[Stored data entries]
● ● ● ● ●
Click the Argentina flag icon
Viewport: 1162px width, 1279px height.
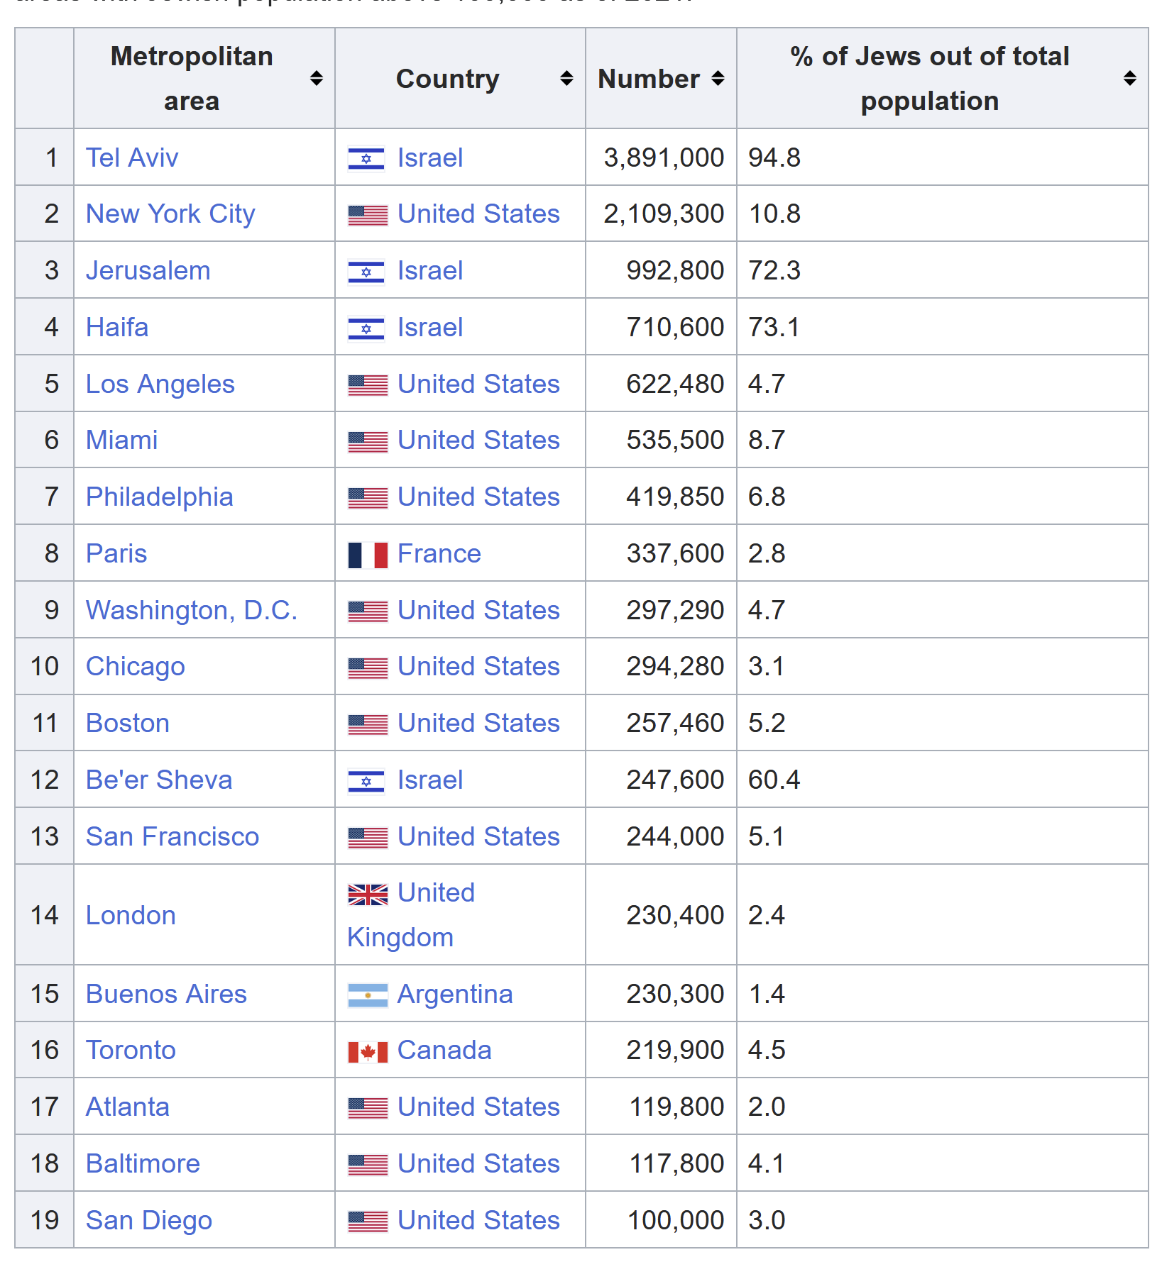point(368,995)
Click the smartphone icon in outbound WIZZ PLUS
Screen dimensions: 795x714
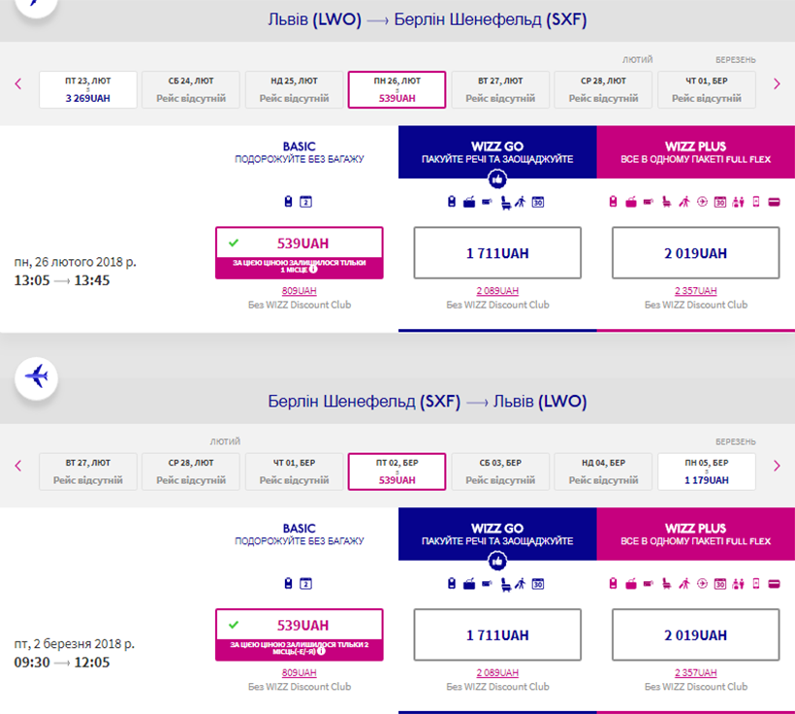coord(756,202)
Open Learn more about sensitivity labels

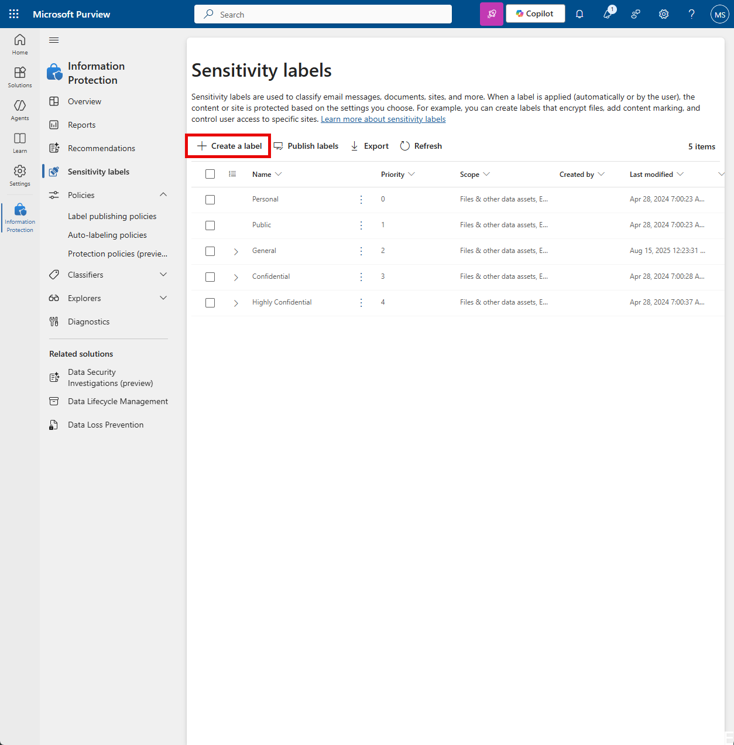(x=383, y=119)
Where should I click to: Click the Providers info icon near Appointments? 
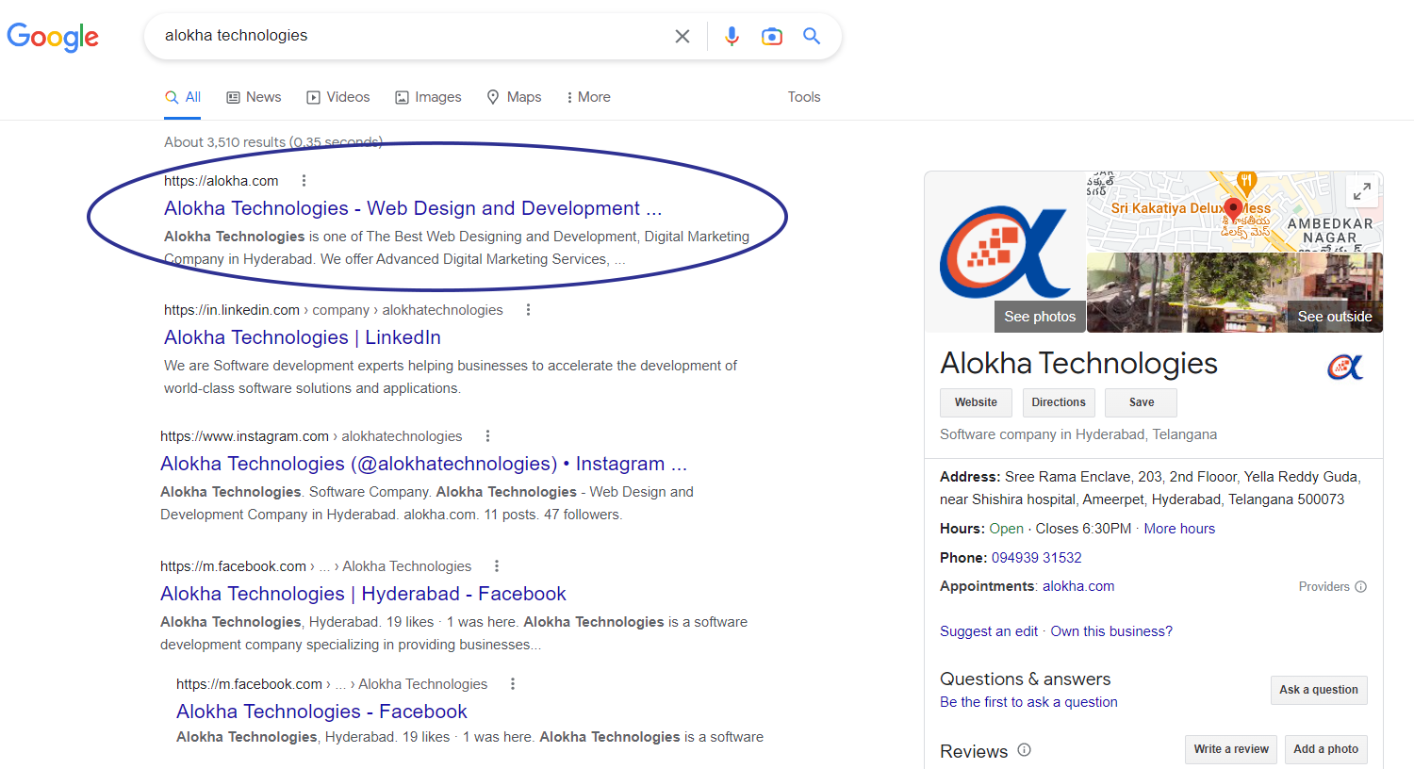[x=1361, y=586]
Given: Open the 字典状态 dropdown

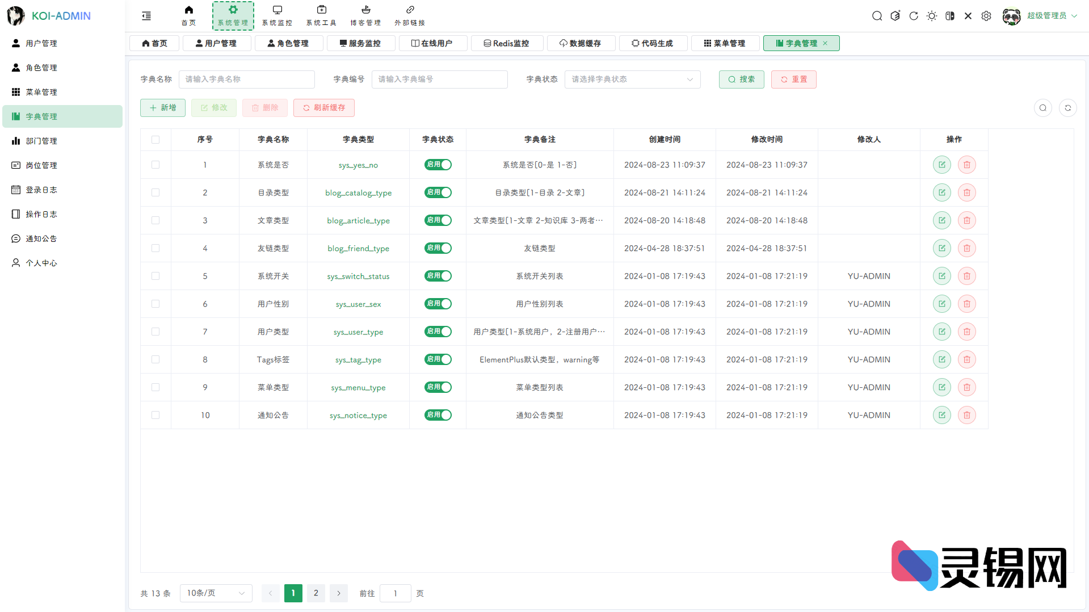Looking at the screenshot, I should [632, 79].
● ● ● ● ●
§ **To do**
Quote every record above exactly, leaving out the pictures.

§ **Written solution**
Click the Argentina flag icon
Viewport: 1162px width, 1279px height.
point(368,995)
Click the smartphone icon in outbound WIZZ PLUS
Screen dimensions: 795x714
coord(756,202)
Open Learn more about sensitivity labels

(x=383, y=119)
Where should I click to: Click the Providers info icon near Appointments? 
[x=1361, y=586]
Given: Open the 字典状态 dropdown

Looking at the screenshot, I should [632, 79].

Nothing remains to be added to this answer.